__Work required__:
Lay out only the items from the line containing "Click inside the Search field" through the line containing "point(119,490)" as a numbered list, leaving out any blank lines.

__Extracted information__:
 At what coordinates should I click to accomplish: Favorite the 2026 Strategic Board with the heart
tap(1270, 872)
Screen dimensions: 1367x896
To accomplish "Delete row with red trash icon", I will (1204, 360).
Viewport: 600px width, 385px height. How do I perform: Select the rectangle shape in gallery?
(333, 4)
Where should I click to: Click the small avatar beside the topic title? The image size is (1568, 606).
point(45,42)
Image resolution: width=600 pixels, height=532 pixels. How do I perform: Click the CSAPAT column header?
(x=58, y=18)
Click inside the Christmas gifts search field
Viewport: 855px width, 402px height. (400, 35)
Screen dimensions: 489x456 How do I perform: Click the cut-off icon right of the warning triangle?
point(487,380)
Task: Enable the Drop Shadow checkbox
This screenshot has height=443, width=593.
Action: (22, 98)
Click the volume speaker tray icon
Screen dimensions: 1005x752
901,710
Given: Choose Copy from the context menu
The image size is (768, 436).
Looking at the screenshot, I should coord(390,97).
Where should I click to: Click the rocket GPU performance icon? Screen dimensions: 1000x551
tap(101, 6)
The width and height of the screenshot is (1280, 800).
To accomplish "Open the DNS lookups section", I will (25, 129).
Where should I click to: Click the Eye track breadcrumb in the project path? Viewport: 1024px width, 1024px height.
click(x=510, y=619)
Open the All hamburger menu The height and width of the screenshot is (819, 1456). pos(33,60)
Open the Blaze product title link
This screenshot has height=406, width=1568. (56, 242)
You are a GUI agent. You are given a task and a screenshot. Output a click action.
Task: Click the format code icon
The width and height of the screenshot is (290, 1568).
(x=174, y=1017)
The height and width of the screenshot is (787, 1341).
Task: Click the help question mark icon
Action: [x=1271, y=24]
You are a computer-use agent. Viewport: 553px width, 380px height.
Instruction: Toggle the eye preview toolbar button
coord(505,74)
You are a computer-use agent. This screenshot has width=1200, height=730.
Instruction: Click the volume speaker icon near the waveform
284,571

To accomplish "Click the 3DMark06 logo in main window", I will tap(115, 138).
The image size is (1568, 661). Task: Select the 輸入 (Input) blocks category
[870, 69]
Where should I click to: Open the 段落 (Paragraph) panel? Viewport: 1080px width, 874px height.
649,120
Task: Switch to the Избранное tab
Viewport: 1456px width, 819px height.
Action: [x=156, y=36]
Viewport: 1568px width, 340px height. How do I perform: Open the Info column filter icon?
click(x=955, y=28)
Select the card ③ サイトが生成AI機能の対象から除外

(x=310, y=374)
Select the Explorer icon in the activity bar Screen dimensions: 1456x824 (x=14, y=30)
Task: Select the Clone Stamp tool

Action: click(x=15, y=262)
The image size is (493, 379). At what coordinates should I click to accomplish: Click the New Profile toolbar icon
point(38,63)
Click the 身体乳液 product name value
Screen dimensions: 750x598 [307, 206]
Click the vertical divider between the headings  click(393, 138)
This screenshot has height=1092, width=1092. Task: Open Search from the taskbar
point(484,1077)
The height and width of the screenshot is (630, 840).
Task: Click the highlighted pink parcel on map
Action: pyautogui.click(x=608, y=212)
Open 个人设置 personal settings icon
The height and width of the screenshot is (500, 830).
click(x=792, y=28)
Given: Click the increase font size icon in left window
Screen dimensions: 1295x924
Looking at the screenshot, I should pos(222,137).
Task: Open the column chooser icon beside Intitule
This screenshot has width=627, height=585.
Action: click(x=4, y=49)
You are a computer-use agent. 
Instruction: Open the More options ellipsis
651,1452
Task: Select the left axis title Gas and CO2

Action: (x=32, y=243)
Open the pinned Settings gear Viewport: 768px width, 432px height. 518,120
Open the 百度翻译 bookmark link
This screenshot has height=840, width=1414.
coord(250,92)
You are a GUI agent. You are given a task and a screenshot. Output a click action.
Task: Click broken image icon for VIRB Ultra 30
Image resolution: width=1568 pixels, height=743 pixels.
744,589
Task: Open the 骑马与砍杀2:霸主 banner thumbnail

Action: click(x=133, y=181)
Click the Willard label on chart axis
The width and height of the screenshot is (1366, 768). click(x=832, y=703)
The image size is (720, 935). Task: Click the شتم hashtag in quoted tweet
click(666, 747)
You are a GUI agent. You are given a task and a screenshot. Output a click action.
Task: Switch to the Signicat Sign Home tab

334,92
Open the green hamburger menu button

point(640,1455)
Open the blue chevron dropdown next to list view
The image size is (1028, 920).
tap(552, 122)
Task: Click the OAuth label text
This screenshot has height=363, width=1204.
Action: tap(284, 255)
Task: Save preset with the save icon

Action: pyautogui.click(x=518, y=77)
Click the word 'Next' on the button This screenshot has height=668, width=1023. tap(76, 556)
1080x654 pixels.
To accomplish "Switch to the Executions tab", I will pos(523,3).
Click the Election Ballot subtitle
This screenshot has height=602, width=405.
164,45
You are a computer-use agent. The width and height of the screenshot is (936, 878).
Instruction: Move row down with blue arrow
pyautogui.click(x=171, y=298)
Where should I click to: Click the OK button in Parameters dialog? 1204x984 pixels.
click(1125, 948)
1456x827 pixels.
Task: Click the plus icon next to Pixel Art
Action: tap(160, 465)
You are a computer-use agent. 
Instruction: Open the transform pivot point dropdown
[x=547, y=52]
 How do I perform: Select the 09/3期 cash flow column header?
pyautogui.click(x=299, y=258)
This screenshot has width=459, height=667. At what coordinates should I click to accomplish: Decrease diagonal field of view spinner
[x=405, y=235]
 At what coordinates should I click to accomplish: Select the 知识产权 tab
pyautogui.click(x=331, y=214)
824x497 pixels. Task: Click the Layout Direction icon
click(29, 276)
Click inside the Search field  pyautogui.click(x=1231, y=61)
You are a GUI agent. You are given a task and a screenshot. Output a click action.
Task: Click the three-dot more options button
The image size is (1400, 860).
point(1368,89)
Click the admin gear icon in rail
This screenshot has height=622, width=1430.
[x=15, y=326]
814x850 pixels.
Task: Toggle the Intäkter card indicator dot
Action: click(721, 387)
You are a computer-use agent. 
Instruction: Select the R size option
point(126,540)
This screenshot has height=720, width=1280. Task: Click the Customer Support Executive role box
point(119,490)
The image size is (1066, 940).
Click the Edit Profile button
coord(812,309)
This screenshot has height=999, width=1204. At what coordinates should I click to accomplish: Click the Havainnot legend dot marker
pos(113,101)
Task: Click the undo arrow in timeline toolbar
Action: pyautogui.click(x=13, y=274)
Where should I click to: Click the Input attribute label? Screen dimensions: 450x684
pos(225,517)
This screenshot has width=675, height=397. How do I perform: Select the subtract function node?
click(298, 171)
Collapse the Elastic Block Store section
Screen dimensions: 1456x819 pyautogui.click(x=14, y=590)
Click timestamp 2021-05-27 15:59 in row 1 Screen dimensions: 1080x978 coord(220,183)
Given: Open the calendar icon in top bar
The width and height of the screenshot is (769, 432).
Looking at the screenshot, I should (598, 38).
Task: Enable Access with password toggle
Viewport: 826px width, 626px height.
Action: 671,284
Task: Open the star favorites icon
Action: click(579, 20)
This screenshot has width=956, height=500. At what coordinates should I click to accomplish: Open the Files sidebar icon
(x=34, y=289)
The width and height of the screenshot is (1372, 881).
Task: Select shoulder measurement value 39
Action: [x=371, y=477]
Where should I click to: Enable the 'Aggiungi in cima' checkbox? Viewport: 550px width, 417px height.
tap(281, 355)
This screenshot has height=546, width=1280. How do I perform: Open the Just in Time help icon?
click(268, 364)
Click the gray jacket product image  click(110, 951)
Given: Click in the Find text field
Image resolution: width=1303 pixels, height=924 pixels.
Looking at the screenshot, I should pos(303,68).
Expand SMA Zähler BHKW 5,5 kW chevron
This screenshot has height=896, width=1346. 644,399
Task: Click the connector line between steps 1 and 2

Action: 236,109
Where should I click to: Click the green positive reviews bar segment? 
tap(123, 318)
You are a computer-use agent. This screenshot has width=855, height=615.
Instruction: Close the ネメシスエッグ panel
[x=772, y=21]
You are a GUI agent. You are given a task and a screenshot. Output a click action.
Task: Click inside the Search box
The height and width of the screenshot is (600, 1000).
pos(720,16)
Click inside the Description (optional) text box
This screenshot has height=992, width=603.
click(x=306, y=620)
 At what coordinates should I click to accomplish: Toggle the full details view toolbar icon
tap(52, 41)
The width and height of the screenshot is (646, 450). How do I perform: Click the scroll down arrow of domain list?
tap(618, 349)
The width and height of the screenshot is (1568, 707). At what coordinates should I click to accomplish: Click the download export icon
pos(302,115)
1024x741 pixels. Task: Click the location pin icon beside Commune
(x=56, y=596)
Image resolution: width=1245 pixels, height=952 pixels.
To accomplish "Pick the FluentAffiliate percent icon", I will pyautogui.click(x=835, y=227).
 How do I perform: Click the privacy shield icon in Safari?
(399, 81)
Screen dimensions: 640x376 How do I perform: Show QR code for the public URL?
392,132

__Task result__:
1. Click inside the Search field  pyautogui.click(x=1231, y=61)
2. You are a GUI agent. You are given a task and a screenshot. Output a click action.
3. Task: Click the three-dot more options button
4. The image size is (1400, 860).
5. point(1368,89)
6. Click the admin gear icon in rail
7. This screenshot has height=622, width=1430.
8. [x=15, y=326]
9. 814x850 pixels.
10. Task: Toggle the Intäkter card indicator dot
11. Action: click(721, 387)
12. You are a computer-use agent. 
13. Instruction: Select the R size option
14. point(126,540)
15. This screenshot has height=720, width=1280. Task: Click the Customer Support Executive role box
16. point(119,490)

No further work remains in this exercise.